Copy out every line of the data that has the word "will" somewhere in it.
-----
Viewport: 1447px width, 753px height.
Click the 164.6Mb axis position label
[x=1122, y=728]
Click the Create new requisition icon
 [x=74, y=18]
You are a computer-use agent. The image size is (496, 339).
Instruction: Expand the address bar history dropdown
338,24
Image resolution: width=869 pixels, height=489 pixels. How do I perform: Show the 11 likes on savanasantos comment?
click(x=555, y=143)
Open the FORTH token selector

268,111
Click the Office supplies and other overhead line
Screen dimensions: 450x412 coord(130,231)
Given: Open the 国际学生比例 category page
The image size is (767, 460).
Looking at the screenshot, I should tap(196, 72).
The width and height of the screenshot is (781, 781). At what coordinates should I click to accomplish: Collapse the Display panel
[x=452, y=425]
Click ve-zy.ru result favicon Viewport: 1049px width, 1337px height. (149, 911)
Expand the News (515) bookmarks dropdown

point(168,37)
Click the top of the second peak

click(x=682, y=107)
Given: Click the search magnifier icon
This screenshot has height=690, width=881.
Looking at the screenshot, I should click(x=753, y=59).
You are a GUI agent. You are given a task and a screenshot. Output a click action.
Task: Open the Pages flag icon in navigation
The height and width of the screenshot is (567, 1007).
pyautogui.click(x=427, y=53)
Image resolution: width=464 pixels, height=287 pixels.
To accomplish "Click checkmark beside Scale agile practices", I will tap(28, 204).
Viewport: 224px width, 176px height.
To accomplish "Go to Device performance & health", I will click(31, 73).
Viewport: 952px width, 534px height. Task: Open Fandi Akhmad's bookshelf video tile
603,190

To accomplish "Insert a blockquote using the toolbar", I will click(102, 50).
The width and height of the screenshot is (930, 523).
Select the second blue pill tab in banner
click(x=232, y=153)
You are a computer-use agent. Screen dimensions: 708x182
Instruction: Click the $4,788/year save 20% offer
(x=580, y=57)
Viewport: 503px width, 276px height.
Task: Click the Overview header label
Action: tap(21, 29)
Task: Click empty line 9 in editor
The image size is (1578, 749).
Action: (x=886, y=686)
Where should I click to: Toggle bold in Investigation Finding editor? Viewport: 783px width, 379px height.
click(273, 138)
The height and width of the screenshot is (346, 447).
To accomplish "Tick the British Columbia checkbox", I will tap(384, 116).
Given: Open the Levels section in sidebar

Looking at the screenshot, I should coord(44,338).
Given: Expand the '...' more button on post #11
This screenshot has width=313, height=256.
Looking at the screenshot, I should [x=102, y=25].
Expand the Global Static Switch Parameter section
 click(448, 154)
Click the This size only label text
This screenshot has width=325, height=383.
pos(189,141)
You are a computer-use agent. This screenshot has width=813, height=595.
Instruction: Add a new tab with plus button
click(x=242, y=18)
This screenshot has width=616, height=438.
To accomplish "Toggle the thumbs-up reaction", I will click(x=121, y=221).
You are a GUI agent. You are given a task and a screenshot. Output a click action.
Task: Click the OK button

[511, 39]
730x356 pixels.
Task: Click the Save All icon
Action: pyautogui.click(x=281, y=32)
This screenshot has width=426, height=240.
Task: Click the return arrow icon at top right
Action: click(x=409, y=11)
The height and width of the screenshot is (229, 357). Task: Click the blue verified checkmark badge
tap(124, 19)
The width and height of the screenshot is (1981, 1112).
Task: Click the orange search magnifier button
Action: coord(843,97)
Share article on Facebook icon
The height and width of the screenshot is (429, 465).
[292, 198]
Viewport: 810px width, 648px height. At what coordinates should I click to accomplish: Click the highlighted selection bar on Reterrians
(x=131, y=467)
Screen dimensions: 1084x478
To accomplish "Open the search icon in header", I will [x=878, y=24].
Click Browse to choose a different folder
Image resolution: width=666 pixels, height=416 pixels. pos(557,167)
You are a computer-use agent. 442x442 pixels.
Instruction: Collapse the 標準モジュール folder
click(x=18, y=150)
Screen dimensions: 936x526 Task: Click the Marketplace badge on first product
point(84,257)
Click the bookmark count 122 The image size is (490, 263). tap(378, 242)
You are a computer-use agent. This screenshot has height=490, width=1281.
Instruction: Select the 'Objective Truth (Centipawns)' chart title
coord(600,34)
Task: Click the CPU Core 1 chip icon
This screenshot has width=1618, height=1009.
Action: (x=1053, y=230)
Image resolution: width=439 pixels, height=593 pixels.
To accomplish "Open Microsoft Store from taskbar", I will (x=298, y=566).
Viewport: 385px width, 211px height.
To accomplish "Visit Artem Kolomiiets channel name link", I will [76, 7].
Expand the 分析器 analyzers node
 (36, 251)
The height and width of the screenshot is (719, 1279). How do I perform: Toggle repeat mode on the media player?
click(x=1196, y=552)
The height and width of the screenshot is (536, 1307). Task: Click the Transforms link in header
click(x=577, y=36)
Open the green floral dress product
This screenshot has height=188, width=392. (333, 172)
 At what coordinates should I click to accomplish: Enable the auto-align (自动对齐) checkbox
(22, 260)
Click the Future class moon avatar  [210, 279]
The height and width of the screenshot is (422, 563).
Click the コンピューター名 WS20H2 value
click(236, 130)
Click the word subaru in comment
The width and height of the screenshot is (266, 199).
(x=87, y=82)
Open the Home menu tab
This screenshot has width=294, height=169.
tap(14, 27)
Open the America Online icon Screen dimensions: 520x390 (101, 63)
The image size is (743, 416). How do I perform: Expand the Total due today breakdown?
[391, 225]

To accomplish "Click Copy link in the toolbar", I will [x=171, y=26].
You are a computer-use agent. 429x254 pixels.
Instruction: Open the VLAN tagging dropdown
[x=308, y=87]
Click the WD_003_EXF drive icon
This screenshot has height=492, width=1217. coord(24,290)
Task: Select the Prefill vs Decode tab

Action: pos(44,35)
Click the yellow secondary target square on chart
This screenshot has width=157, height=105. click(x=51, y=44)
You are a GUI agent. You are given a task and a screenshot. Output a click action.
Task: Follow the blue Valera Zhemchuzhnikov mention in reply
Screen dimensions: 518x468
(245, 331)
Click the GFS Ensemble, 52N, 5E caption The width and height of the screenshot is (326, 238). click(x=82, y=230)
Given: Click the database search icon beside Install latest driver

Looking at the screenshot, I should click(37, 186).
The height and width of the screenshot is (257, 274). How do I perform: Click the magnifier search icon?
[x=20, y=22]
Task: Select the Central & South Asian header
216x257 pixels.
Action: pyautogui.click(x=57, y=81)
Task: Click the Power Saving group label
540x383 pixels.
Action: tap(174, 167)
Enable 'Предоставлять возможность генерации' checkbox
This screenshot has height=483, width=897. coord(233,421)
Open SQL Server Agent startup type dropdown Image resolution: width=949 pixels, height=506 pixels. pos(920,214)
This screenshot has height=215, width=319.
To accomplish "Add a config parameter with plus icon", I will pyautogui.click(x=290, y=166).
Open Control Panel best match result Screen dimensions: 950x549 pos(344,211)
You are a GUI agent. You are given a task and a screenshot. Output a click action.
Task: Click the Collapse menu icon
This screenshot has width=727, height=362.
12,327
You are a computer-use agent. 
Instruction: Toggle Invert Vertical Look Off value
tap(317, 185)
-----
*RESPONSE AREA*:
To accomplish "Click checkmark beside Scale agile practices", I will tap(28, 204).
To accomplish "Go to Device performance & health", I will click(31, 73).
To accomplish "Insert a blockquote using the toolbar", I will click(102, 50).
To accomplish "Tick the British Columbia checkbox", I will tap(384, 116).
To accomplish "Toggle the thumbs-up reaction", I will click(x=121, y=221).
To accomplish "Open the search icon in header", I will [x=878, y=24].
To accomplish "Open Microsoft Store from taskbar", I will (x=298, y=566).
To accomplish "Visit Artem Kolomiiets channel name link", I will [76, 7].
To accomplish "Click Copy link in the toolbar", I will [x=171, y=26].
To accomplish "Add a config parameter with plus icon", I will pyautogui.click(x=290, y=166).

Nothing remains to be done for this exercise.